Yang is one of the project's facilitators. The project is designed to give 4th grade students in the La Crosse School District a learning experience outside of a textbook.
“The opportunity for students to actually step into an environment and to become... actually step into role... that it really feeds the mind and the heart in understanding the dilemmas that different people have faced in their lives,” said Wendy Mattison, dramatic residency artist for the La Crosse School District.
The project is made up of four learning stations and was developed, in part, through authentic stories from the Hmong elders and Hmong children like Tony.
“Many Hmong people, for their own safety, they had to move their family to the jungle,” said Yang.
At the age of 6, that is what Tony's family did.
And when they escaped the jungle, the Hmong families had to cross the Mekong River to reach the refugee camps in Thailand.
“I lived there for 8 years,” said Yang. “So, I experienced everything in the refugee camp.”
Families lived in tight quarters, and you couldn't leave the camp.
“You're not living in there,” said Yang. “You're basically trying to survive in the camp.”
“A lot of people get sick, especially kids and children.”

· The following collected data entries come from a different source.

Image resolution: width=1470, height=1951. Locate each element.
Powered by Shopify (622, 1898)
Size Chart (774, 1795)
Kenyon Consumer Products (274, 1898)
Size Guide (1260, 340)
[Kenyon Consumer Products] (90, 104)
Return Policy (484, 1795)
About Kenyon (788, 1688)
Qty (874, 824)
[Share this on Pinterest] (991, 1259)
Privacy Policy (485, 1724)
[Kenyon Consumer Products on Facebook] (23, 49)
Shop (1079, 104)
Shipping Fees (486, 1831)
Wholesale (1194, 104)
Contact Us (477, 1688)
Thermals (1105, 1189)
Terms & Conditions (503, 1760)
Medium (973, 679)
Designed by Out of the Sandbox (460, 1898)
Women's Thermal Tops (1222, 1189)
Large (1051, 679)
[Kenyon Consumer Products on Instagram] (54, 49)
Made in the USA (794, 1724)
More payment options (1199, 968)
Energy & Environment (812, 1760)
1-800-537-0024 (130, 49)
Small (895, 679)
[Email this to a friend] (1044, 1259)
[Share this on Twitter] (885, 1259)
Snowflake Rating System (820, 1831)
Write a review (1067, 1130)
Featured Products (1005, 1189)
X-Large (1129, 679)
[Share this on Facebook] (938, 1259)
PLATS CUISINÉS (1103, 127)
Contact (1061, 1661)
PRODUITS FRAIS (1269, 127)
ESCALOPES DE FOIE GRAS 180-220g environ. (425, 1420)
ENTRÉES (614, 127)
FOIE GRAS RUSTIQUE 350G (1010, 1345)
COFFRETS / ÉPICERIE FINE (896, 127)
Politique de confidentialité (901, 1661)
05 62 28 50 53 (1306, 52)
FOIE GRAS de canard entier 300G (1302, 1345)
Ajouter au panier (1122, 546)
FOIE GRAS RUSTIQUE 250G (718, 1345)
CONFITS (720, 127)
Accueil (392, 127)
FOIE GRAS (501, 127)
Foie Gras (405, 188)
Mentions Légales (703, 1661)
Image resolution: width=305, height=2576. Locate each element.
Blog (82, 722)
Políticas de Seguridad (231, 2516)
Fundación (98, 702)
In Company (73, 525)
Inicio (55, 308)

These facts were eye opening for the students who could not have imagined what that would have been like.
“It's just too horrible for me to think about,” said Rutz.
“They had to live there for many, many years before they can register with the United Nations to come to America,” said Yang.
“Students come out of these experiences with more questions,” said Mattison. “And they also have empathy for experiences that people in our community today have experienced. And we have found that to be the heart and soul of this work.”
And where there is empathy, there is peace… much like the Hmong once had in the villages of Laos.